::: Data to use :::
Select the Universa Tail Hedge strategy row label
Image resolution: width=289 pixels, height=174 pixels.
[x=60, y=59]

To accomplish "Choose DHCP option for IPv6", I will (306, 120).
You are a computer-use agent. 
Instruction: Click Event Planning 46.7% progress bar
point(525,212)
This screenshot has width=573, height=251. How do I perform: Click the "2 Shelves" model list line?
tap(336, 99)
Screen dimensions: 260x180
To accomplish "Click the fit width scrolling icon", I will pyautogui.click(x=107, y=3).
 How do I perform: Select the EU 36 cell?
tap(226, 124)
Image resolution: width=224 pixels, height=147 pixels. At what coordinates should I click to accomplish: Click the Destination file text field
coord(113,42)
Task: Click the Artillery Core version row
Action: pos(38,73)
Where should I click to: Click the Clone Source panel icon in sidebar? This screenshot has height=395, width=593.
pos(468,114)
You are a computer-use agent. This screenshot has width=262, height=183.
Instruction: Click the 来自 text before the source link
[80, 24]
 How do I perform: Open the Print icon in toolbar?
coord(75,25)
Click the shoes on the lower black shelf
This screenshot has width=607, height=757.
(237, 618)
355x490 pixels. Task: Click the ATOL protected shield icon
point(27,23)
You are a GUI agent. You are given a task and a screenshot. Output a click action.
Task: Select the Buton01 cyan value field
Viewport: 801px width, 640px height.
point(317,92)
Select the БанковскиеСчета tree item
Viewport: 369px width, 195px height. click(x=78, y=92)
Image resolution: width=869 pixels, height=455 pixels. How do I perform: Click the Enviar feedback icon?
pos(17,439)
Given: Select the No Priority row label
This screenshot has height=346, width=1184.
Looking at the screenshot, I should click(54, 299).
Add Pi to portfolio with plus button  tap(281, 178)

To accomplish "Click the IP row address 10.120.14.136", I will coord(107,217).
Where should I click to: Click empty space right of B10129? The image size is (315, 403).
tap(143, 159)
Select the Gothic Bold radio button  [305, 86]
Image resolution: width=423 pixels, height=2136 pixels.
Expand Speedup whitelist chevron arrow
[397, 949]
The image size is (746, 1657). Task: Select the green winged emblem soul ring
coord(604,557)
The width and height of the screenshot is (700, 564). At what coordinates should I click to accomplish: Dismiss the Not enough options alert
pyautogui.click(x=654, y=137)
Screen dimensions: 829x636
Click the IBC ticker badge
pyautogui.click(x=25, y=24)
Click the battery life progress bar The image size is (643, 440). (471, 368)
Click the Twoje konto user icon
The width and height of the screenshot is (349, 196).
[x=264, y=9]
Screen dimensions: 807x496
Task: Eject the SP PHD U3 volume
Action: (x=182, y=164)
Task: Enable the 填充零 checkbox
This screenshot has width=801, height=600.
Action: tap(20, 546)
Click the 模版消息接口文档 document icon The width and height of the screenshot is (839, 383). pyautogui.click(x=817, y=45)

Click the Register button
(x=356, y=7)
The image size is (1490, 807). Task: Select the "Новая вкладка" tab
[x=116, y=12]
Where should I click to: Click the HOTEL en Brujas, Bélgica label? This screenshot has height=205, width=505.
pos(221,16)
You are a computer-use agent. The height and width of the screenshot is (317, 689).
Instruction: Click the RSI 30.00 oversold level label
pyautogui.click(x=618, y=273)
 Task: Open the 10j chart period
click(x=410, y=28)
:::
What the task requires
Considering each line of the records on its own, count those that contain "computer" and give only that number.

Response to this exercise
3